Friday, August 25, 2023

How NEFA Cripples the Visual Arts and Its Legitimacy

 The oxymoronic New England Foundation for the Arts does virtually nothing to fund or expose the Visual Arts in New England. "That can't be", you say. Wrong.  Wrap your head around the fact of the matter.

Having a Hard Time Getting Funded, Go Away

An argument can be made that just because visual artists are treated like unworthy and unwanted competition for funding consideration in the New England region - there is always the opportunity to apply for grants and funding from the National endowment for the Arts (NEA) directly.  And that's true but missing some critical context.

All of the other regions at least pay lip service to funding the Visual Arts and its aesthetic ecosystem of related practice. Artists who receive even perfunctory recognition at the regional level can also apply nationally and have something in their back pocket as a local reference. NEFA offers no such opportunity.

And for New England artists this means that they are not only competing for national recognition but that they are doing so against artists who already have a foot in the door.  If there is a complete disrespect for one's art at the regional level the why oh why would the NEA give you the time of day?

And While NEFA is at It, F.uck the Galleries Too

The local Art Gallery scene in America consists of seat-of-the-pants funding and all-hands-on-deck volunteerism.  

All of the aforementioned funding recipients have in-house, payrolled, grant writers. Few, if any, galleries and community venues have anyone who qualifies to help (see Rule #1).

The monopoly of dance, theater, and performance funding by NEFA is nothing short of money laundering.

The majority of funding is awarded to first, private school programs, occasionally State programs, and lastly the occasional, politically connected smaller venues. These well-endowed or tax-payer funded  University entertainment venues usually have budgets that fully fund the next year's offerings.  NEA funding is cycled back into their program funding priorities.  This is an obvious windfall for performing arts programs.


Woo hoo! Rule #1: Life. Ain't. Fair.

Pragmatically, that leaves ALL of the Visual Arts, Writing, Conservation, Folk Art, and myriad other galleries left to go fish for funding elsewhere.

For the record, art galleries are where all the platitudes are either practiced or ignored. The word community is synonymous with local art galleries.  Patrons looking for cultural mirrors of their community will find it here or not at all.

Body Blows

The NEFA Resilience Funds that were awarded as a consequence of Covid were feeble at best. The funding largely targeted arts administration. The description of the grants and amounts awarded sound like pissing in the ocean to change the tides.

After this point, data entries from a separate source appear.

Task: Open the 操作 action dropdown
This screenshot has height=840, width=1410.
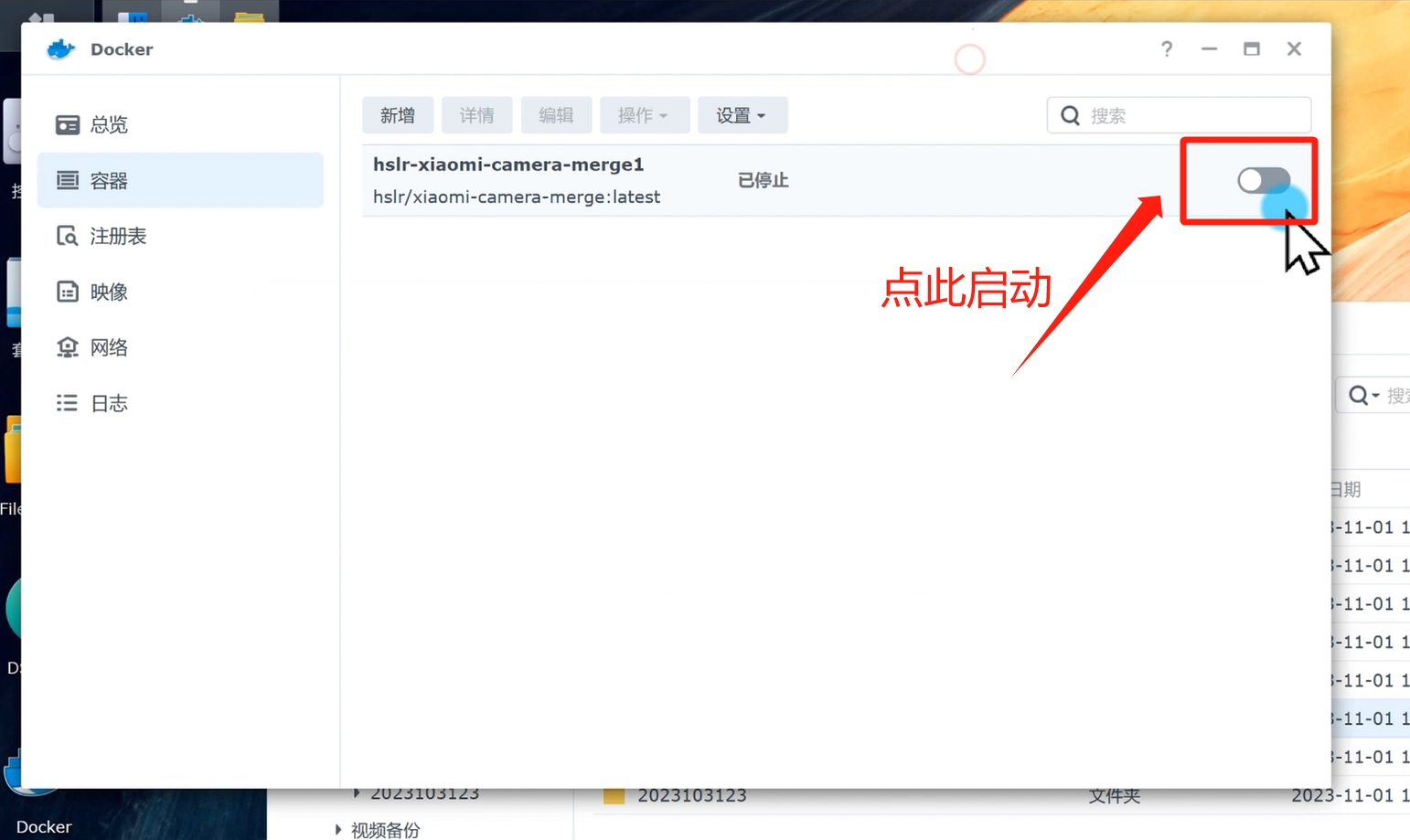Action: coord(644,116)
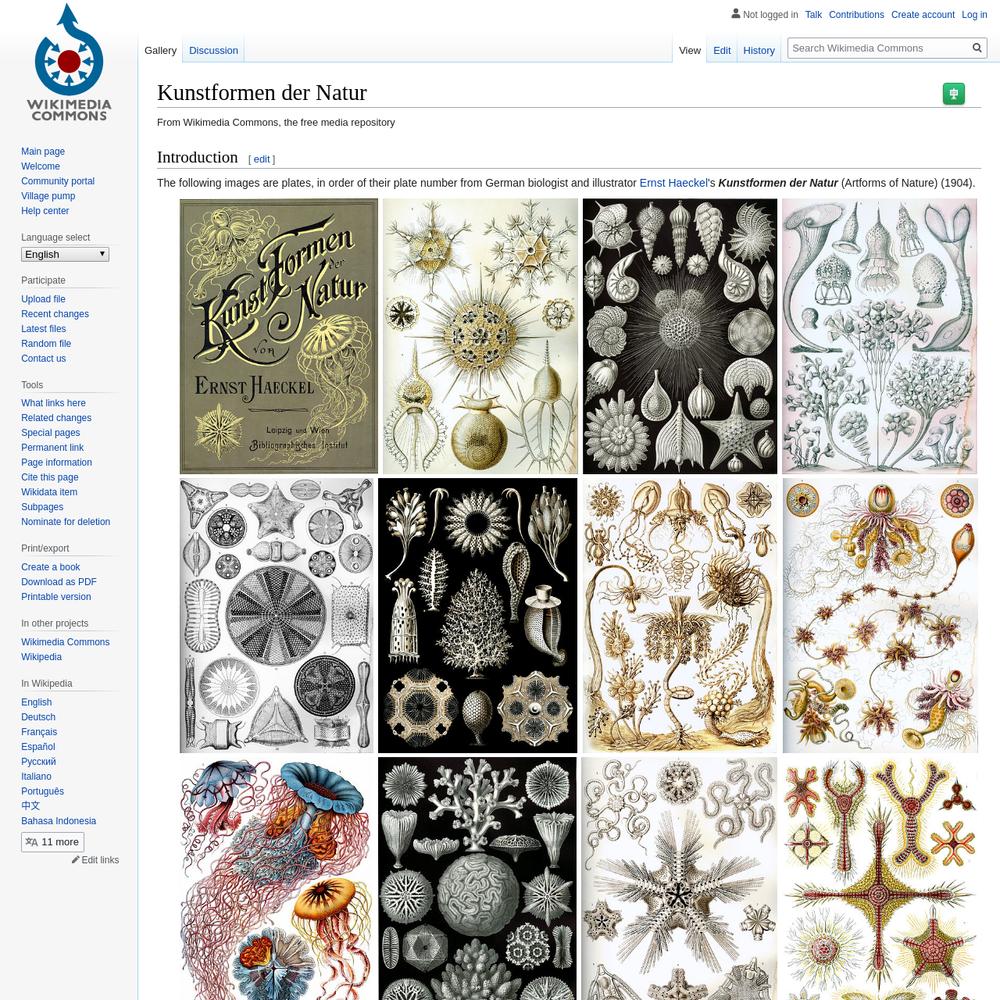Open the History tab
1000x1000 pixels.
pos(758,50)
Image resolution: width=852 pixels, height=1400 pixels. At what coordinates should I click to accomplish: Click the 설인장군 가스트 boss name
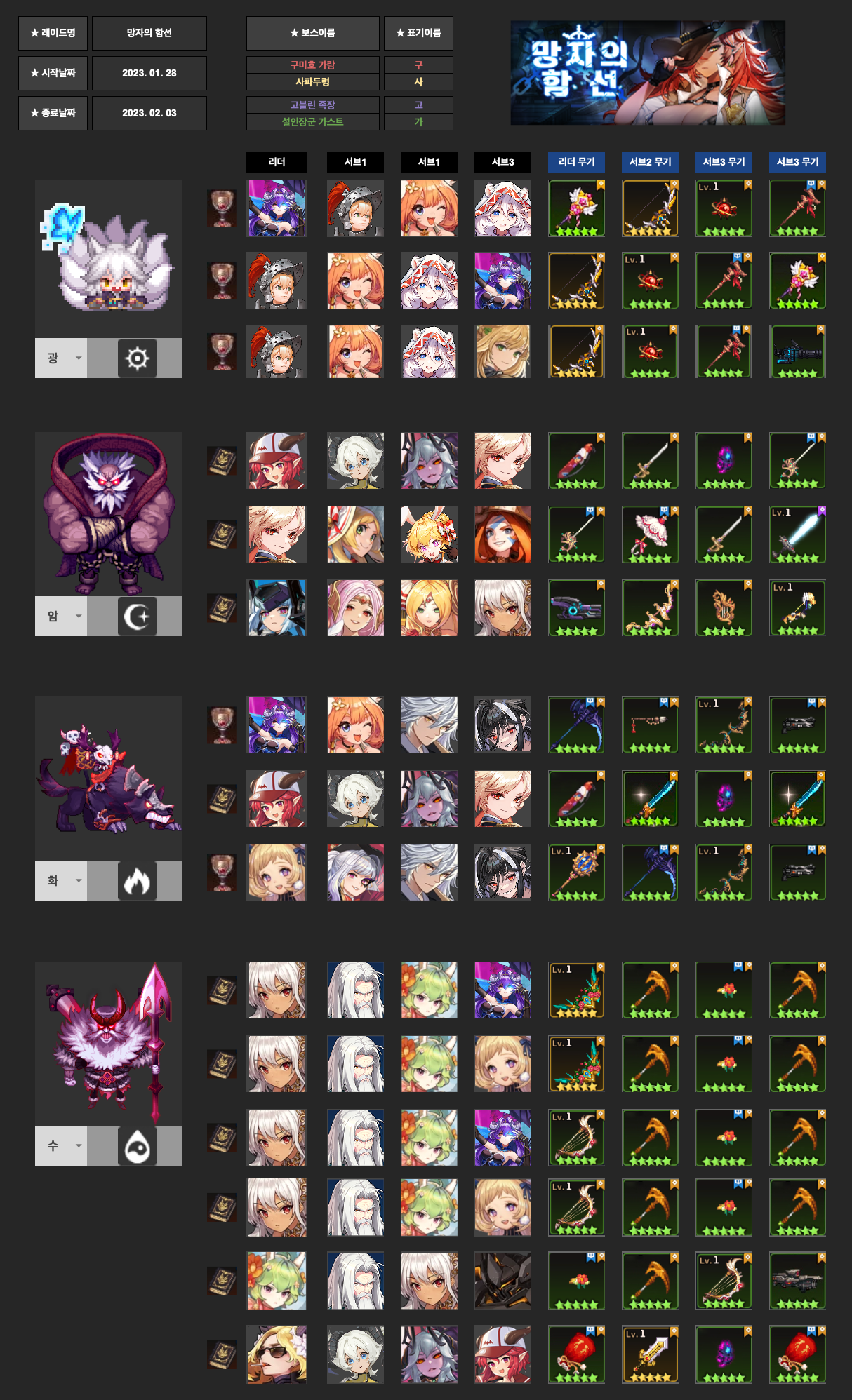pyautogui.click(x=312, y=121)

*TEN THOUSAND DOLLARS!*.  All they want to do is continue stable employment for a diverse full-time staff as well as 18 teaching assistants, provide technology, and reach 400 lower income kids. Ambitious?

The diversity of the staff is irrelevant to receiving funding.  Reaching 400 lower income kids is irrelevant to the funding. The biggest question here is that this example is a copy of numerous such requests.

The obvious need is for a virtual presence from which to broadcast arts programs. Period.  What was required is that NEFA itself would negotiate, fund, and train all New England Galleries with an autonomous web footprint, a paid subscription for social media meeting spaces, and some single source technical assistance. That would have been a cost-effective, ever-so-virtuous solution under the circumstances. Missed opportunity.

Resiliency Revisited

The concept of Disaster Capitalism is ubiquitous these days when natural disaster suddenly and unexpectedly shuffles the deck of normalcy.

NEFA's malfeasance in regard to Visual Arts extends much further. The New England States are home to thousands of historical and socially significant artifacts that range from buildings, functional institutions, burial grounds, and other social treasures.

Extreme weather, misguided natural resource management, and self-inflicted incompetence are compounding the risk that all of these cultural assets are in danger.

Visual Arts funding is one aspect of sustaining a healthy aesthetic infrastructure but promoting healthy gallery practices, restoration and future proofing of all of New England's brittle treasures, creating feedback and fundback loops so that local artists and artisans participate in the funding is critical.

Resiliency funding must be an ongoing program dedicated to the New England gallery infrastructure.  The Private Universities and State Schools should not be skimming these funds away from non-profits and individuals who enrich the region.

So at least one question is, "Why is NEFA so incompetent and mismanaged?"  Administration is not an art.